= WHAT THE TASK REQUIRES =
Reproduce the records below exactly as they appear, omitting any pictures they contain.

=== Begin Enclosure ===

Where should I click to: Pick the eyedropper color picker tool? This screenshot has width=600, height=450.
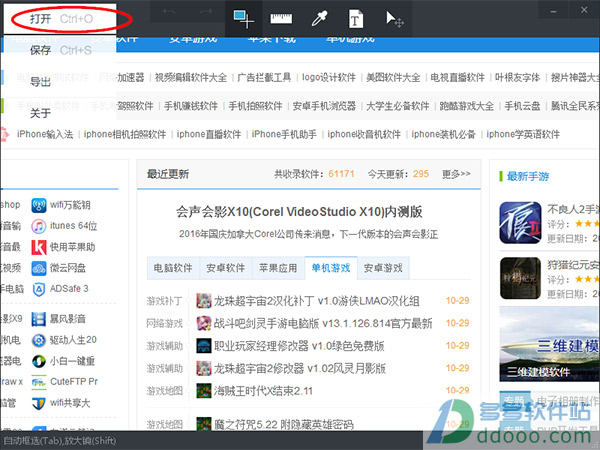(319, 19)
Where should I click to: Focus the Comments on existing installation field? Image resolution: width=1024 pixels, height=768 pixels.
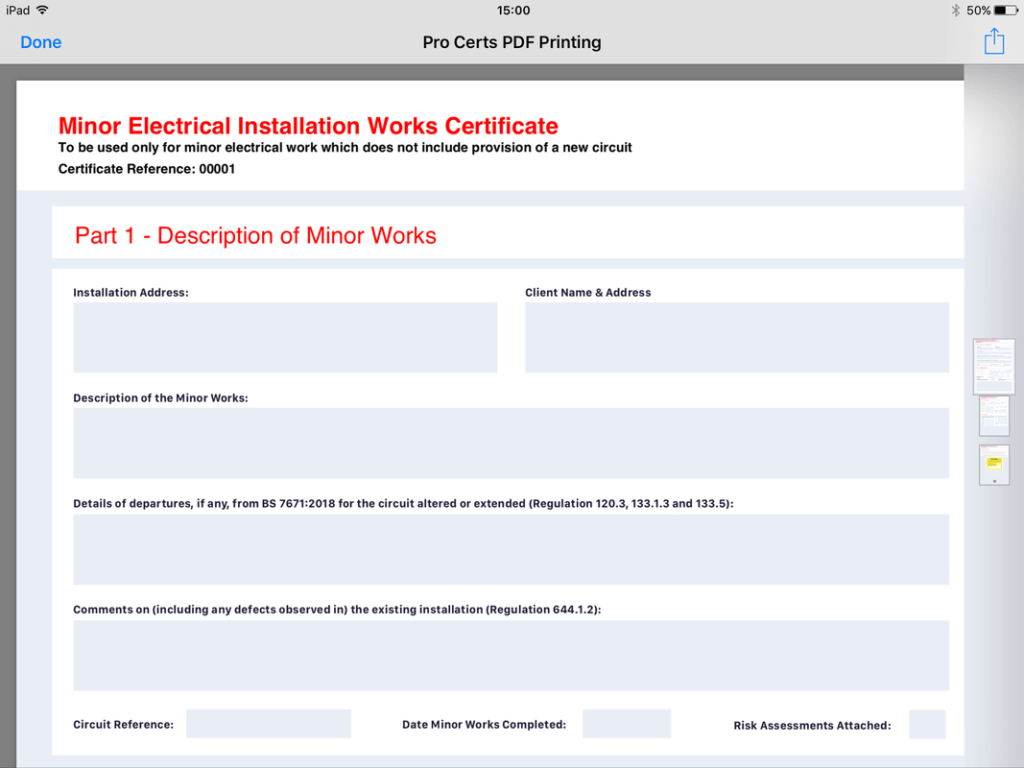pos(511,655)
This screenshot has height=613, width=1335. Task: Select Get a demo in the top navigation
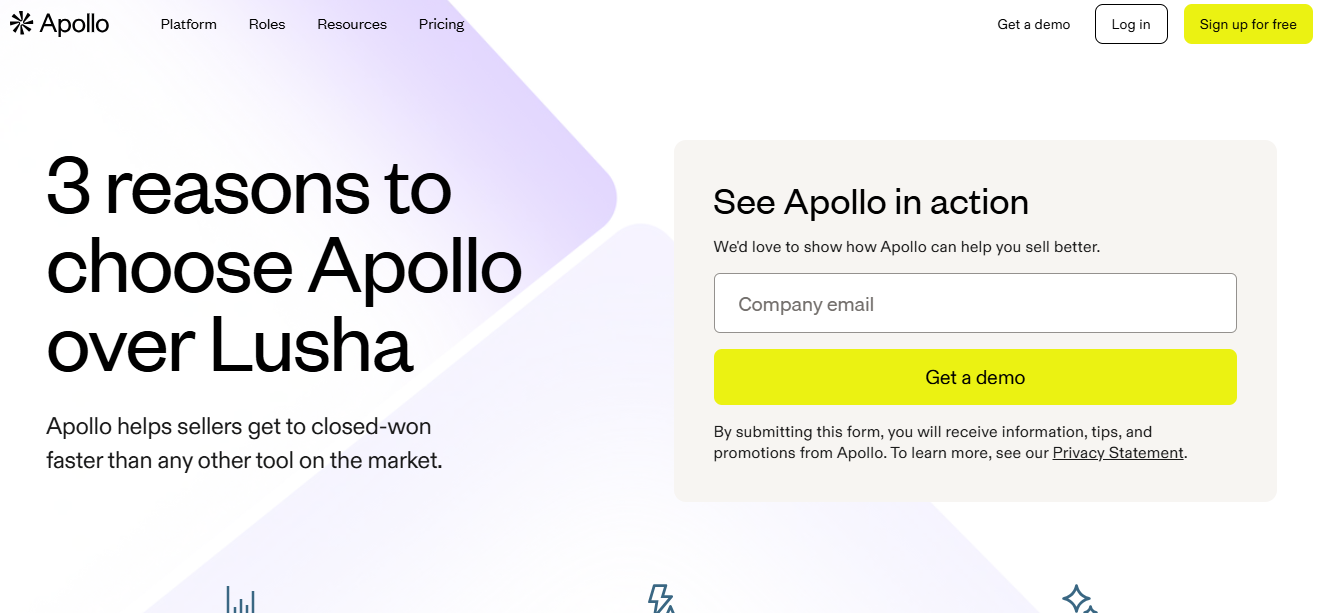1033,24
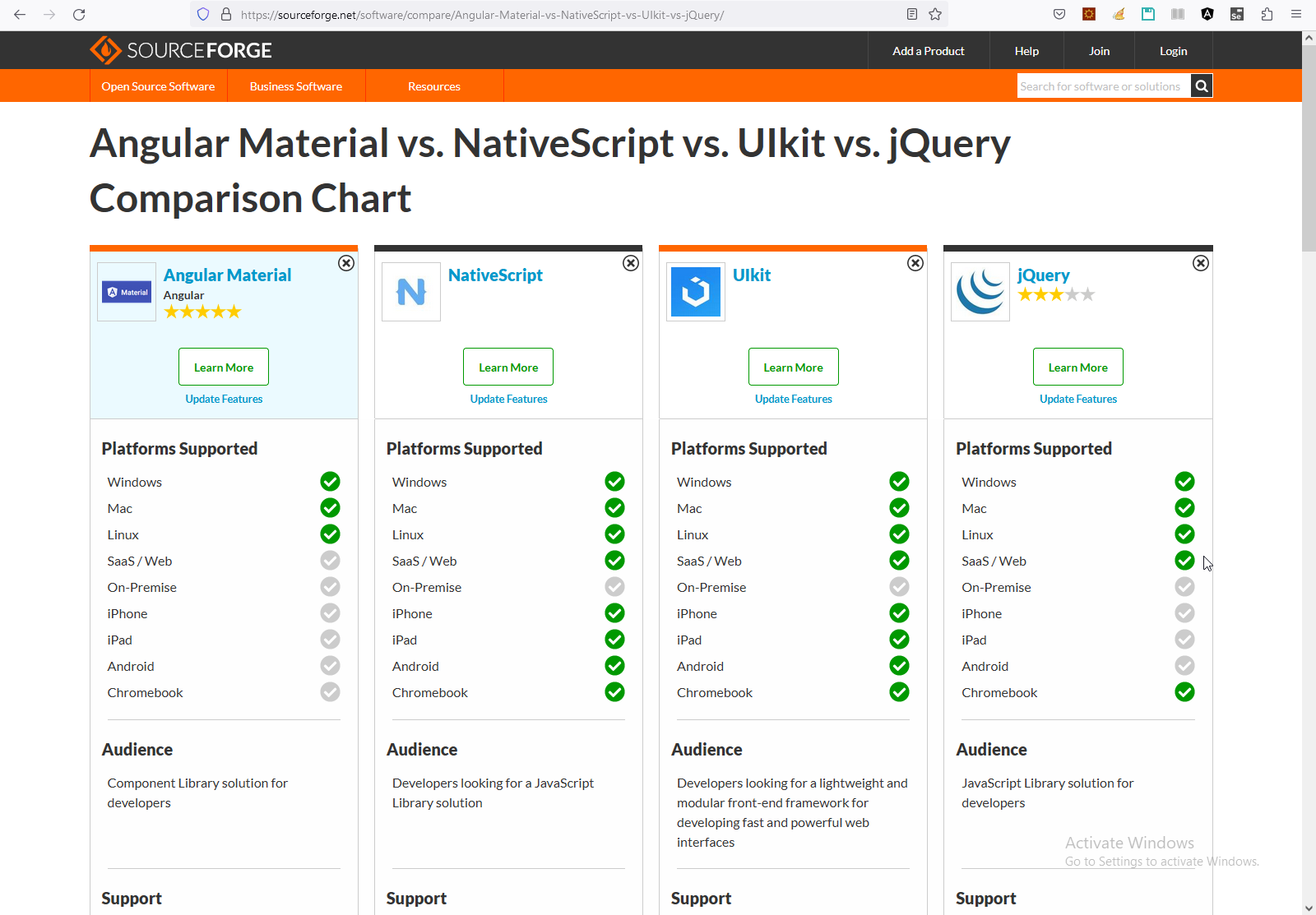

=== End Enclosure ===

= RESULT FOR THIS TASK =
Where should I click to: Pick the eyedropper color picker tool? This screenshot has width=600, height=450.
(319, 19)
Where should I click to: Focus the Comments on existing installation field? Image resolution: width=1024 pixels, height=768 pixels.
pos(511,655)
This screenshot has height=613, width=1335. Task: Select Get a demo in the top navigation
1033,24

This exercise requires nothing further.